Clashes between protesters and riot police left 28 people dead last month, according to prosecutors.
A lawmaker suffered head injuries in Caracas, photographs published online by his supporters showed. Similar protests took place in other towns across the country.
‘I am out fighting for Maduro to go. This is a dictatorship in disguise,’ said Matilde Rodriguez, 67, from the working class Petare district. ‘Venezuela is in intensive care. There is no food and they’ll kill you for a pair of shoes.’
Analysts say street rallies are one of the few means the opposition has left of pressuring Maduro. The president’s demand for a new constitution was a way of running out the clock on demands for elections, they said.
‘Maduro is gaining time at the expense of everybody, including by stomping on the roadmap left by Chavez himself,’ said Socialist-leaning Nicmer Evans.
‘This constituent assembly Maduro wants is a clear betrayal of Chavez and the people.’

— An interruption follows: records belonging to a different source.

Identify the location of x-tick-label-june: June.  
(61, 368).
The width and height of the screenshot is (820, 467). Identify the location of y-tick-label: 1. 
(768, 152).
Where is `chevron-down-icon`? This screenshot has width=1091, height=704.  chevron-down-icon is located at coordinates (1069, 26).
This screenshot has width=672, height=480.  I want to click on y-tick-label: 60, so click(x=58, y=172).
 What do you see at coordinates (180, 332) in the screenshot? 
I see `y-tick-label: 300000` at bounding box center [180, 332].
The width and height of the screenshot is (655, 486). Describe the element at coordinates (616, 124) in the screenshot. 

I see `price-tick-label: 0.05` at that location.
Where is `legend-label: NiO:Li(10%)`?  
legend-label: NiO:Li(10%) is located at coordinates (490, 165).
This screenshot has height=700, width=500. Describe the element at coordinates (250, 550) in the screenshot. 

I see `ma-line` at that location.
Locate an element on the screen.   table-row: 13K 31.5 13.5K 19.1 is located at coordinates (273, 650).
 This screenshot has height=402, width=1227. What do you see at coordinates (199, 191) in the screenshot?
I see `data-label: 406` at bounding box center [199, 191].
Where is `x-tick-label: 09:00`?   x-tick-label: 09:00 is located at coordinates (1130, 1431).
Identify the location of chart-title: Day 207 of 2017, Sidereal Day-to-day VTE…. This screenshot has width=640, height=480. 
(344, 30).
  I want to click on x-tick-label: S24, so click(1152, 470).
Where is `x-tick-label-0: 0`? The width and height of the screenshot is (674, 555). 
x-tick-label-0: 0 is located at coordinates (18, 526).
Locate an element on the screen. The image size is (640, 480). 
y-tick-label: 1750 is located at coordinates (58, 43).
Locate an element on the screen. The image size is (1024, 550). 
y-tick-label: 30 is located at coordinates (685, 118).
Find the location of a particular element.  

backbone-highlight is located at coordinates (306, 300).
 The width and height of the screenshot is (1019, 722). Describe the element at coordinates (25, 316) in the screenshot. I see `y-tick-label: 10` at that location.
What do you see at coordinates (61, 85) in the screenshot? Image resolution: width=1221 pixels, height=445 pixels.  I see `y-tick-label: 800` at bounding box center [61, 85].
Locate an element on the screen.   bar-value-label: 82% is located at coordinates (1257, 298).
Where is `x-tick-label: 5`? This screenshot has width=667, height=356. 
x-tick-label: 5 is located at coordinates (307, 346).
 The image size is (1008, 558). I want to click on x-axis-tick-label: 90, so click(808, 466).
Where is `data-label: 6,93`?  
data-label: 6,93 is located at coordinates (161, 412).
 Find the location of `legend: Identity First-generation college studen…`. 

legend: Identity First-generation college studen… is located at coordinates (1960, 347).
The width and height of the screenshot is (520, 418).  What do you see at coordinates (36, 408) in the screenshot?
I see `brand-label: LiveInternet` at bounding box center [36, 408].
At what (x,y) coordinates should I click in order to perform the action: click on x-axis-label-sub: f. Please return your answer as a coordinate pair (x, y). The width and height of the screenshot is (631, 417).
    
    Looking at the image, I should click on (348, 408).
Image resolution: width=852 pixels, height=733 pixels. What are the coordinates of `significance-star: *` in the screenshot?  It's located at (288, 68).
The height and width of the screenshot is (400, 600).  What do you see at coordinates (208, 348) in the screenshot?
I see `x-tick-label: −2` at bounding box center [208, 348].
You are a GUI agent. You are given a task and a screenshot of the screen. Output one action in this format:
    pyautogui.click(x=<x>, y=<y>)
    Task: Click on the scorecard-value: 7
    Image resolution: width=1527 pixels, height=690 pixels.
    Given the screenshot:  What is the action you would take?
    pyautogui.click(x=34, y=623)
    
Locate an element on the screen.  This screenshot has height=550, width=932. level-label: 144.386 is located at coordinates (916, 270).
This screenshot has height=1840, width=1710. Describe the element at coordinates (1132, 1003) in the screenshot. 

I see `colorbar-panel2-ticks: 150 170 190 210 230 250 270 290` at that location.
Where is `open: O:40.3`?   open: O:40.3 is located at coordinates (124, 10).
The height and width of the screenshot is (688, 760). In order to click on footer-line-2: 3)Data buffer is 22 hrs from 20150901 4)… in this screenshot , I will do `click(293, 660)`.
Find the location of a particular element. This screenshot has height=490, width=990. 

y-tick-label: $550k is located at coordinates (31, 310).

The violence and political spiral in Venezuela is increasingly unsettling other countries and regional blocs.
Pope Francis has offered to have the Vatican mediate, but was rebuffed by the opposition, which walked away from a previous attempt at dialogue in December when the government did not free political prisoners or set early elections as demanded.
Maduro initially voiced support for the pope’s offer. But on Monday, he said the only response to dialogue was the constituent assembly he was setting up.
The president has rejected opposition calls for general elections before his term ends. He had said he was willing to hold regional polls postponed in December, but electoral authorities did not set a date.
‘They want elections? Constituent assembly,’ Maduro said.
The president has bristled at what he calls international interference in his country’s affairs.
Venezuela last week said it was quitting the Organization of American States after it and other international bodies expressed concern about the country’s adherence to democracy.
Another regional bloc, the Community of Latin American and Caribbean States is to hold an extraordinary meeting on Venezuela in El Salvador on Tuesday.